Testing implementations with asynchronous job workflows for MMM breakdowns should begin well before the deadline. The transition from synchronous to asynchronous requests requires different error handling and timeout management strategies that demand testing under realistic conditions before production deployment.

Third-party tool vendors must communicate with their customers about how these changes affect available features and reporting capabilities. Some functionality that depends on deprecated metrics or extended historical data may need to be discontinued or redesigned entirely. Vendors waiting until January to address these changes risk losing customer trust when features suddenly stop working.

Marketing teams should evaluate their current measurement frameworks to understand which metrics and analyses will be affected. Campaigns that currently justify performance through 7-day or 28-day view-through attribution need alternative measurement approaches developed before those windows disappear. Historical analyses that extend beyond 13 months for unique metrics or six months for frequency analysis need to be completed or archived before the data vanishes.

The message is clear: Meta is narrowing the measurement landscape, and advertisers need to adapt quickly or risk losing critical performance data forever.

Timeline

Summary

Who: Meta announced changes affecting developers, marketing agencies, and advertisers using the Ads Insights API through Marketing API versions. Chris Cutlip, a representative from Meta's Developer team, published the announcement detailing the technical specifications and implementation timeline.

What: Meta will deprecate the 7-day view-through (7d_view) and 28-day view-through (28d_view) attribution windows, eliminating two of the longer view-through measurement options advertisers currently use. The company will limit historical data retention to 13 months for all breakdowns of unique-count fields (like unique_actions and cost_per_unique_action_type) and hourly breakdowns across all fields. Frequency breakdowns face even stricter limits at six months of historical data retention. Marketing mix modeling (MMM) breakdowns will be restricted to asynchronous jobs only, eliminating real-time synchronous access. The Messenger Inbox placement (messenger_home) will also be deprecated for ads targeting across all versions.

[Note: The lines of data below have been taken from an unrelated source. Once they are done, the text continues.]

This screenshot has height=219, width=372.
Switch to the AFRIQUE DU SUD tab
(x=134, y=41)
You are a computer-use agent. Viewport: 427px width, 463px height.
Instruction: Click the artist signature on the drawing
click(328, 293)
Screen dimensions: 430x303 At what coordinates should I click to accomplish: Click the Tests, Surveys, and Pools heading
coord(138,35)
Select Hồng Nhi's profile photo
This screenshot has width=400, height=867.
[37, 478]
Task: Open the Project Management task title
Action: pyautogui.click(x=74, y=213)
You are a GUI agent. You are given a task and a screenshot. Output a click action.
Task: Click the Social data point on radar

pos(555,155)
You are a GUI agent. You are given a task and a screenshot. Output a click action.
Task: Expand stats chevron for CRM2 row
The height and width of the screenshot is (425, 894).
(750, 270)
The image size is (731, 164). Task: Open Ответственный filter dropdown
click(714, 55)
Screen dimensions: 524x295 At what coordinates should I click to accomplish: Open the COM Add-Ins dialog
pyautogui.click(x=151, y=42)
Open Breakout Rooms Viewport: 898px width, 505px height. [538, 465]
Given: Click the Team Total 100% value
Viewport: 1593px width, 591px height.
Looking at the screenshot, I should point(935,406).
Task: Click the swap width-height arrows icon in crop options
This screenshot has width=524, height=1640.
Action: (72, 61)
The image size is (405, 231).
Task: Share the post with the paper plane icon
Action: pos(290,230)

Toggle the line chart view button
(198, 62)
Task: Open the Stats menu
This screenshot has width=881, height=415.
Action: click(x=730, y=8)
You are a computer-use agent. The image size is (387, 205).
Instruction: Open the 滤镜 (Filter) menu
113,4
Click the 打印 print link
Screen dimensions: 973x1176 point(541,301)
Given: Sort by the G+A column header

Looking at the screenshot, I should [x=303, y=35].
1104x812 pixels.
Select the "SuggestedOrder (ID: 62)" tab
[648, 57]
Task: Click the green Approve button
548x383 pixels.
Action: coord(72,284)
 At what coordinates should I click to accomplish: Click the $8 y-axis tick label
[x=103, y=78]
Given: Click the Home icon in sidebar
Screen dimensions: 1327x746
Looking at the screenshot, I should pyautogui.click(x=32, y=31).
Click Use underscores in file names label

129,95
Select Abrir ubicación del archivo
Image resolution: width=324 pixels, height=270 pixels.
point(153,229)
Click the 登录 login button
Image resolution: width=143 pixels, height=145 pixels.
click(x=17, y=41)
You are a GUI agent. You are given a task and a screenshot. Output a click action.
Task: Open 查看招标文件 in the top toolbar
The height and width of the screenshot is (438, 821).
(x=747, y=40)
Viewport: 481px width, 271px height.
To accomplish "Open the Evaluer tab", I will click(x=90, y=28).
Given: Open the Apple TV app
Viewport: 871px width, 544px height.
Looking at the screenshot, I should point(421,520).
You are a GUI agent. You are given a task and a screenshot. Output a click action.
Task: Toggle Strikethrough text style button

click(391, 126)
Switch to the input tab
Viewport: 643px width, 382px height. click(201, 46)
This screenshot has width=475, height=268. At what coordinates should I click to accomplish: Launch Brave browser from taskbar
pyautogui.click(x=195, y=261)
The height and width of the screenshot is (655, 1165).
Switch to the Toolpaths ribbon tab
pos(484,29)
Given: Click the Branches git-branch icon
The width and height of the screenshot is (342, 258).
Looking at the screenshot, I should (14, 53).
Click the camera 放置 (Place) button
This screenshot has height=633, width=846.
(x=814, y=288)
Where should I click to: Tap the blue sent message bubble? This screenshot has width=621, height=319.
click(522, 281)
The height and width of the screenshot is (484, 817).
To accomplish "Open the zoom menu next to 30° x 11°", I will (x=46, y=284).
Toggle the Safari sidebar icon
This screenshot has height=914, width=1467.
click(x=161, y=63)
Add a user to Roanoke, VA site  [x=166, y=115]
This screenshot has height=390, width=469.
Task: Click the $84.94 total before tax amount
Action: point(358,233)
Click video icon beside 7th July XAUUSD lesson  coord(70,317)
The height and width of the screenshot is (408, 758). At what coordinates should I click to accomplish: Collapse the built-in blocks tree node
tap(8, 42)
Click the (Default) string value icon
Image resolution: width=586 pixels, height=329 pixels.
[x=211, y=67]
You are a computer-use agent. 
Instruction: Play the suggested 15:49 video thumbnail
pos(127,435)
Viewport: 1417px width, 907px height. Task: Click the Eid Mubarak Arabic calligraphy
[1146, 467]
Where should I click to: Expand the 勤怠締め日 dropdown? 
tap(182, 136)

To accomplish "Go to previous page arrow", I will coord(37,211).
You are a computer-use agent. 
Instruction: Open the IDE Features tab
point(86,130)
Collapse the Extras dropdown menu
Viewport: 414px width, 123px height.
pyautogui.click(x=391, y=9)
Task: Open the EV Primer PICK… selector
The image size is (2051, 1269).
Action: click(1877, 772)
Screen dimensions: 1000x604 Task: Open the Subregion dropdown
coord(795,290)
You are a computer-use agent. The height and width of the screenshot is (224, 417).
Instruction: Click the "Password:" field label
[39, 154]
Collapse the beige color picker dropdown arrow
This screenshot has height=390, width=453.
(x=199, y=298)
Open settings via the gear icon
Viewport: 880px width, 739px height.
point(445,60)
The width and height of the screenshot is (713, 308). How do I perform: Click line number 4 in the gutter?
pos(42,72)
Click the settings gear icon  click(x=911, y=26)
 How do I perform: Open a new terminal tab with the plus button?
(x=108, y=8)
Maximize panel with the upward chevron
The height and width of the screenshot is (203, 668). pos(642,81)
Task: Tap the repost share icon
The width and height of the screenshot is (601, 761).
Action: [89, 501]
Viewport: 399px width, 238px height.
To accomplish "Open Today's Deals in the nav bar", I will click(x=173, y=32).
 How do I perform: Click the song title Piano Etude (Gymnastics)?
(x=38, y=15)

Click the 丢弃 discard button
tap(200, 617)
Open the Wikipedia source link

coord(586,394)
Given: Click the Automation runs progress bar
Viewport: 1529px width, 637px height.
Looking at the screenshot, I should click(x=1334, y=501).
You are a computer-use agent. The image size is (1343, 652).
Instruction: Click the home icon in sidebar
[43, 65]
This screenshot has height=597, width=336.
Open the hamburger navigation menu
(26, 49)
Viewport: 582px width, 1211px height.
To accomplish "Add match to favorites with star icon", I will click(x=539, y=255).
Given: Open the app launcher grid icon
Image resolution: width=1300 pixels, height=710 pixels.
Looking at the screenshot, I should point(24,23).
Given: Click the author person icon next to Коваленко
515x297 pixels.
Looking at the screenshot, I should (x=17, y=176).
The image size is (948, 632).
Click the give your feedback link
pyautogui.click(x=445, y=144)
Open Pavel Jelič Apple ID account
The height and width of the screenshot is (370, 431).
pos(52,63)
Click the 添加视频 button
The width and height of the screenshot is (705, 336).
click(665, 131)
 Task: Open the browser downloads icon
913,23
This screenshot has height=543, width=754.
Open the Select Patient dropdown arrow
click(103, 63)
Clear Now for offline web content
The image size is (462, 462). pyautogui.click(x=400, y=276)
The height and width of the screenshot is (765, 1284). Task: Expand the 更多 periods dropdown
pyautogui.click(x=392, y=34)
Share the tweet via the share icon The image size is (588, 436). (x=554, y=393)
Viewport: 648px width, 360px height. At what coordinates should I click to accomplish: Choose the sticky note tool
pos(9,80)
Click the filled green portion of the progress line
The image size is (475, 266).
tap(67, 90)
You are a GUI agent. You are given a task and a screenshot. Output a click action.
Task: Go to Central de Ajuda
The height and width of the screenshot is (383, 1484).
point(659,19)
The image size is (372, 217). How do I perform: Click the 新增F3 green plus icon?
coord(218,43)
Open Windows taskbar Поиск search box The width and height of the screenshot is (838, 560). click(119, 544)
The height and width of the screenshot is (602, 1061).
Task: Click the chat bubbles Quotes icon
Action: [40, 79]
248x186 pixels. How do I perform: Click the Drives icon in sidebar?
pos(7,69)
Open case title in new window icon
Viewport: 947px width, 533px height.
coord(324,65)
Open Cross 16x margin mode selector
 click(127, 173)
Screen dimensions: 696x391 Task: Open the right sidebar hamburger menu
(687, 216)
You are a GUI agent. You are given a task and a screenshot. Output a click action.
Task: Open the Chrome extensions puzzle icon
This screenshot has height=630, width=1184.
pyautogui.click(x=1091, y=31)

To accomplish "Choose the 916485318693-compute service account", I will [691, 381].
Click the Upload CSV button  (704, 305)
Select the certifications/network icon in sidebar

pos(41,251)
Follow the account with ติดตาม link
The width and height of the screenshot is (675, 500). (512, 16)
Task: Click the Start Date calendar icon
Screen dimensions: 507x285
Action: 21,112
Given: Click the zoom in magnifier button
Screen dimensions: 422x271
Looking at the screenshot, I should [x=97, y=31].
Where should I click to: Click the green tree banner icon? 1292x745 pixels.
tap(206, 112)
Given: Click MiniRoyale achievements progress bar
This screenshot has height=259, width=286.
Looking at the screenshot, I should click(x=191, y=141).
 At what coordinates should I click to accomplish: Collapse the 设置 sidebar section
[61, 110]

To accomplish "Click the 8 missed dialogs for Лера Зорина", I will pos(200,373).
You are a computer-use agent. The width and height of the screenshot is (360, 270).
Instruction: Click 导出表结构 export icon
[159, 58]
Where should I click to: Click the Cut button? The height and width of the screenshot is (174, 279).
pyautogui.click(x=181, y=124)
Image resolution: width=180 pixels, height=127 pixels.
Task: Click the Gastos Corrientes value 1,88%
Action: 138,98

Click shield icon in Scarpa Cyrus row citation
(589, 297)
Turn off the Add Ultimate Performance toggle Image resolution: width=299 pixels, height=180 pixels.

When: Meta announced the changes on October 13, 2025, with Chris Cutlip publishing the detailed documentation on October 16, 2025. The attribution window deprecations and historical data retention limits take effect on January 12, 2026, applying to all API versions simultaneously. The Messenger Inbox placement deprecation applies to API version 23.0 and higher immediately, with all versions affected from November 11, 2025. This provides approximately 90 days notice for the main changes and less than two months for the Messenger placement removal.

Where: The changes affect Meta's Ads Insights API globally, impacting eight endpoints across ad account, campaign, ad set, and ad levels (both GET and POST methods for /{ad-account-id}, /{campaign-id}, /{ad-set-id}, and /{ad-id}). The modifications apply to advertising campaigns running on Facebook, Instagram, Messenger, and WhatsApp platforms. Third-party marketing technology platforms, analytics tools, and custom dashboards that integrate with these endpoints face worldwide impact.

Why: Meta states these changes will "reduce discrepancies with Meta Ads Manager" by ensuring use_unified_attribution_setting and action_report_time parameters are disregarded, making API responses mimic Meta Ads Manager settings exactly. The company also claims the modifications will "improve overall API performance" by restricting reach data for queries applying breakdowns with start_dates more than 13 months old, encouraging developers to leverage asynchronous jobs for such data requests instead. The changes align measurement capabilities with privacy requirements and industry standards while standardizing attribution methodologies across Meta's advertising platform, though this standardization eliminates measurement flexibility that many advertisers previously relied upon for awareness campaigns and long-term trend analysis.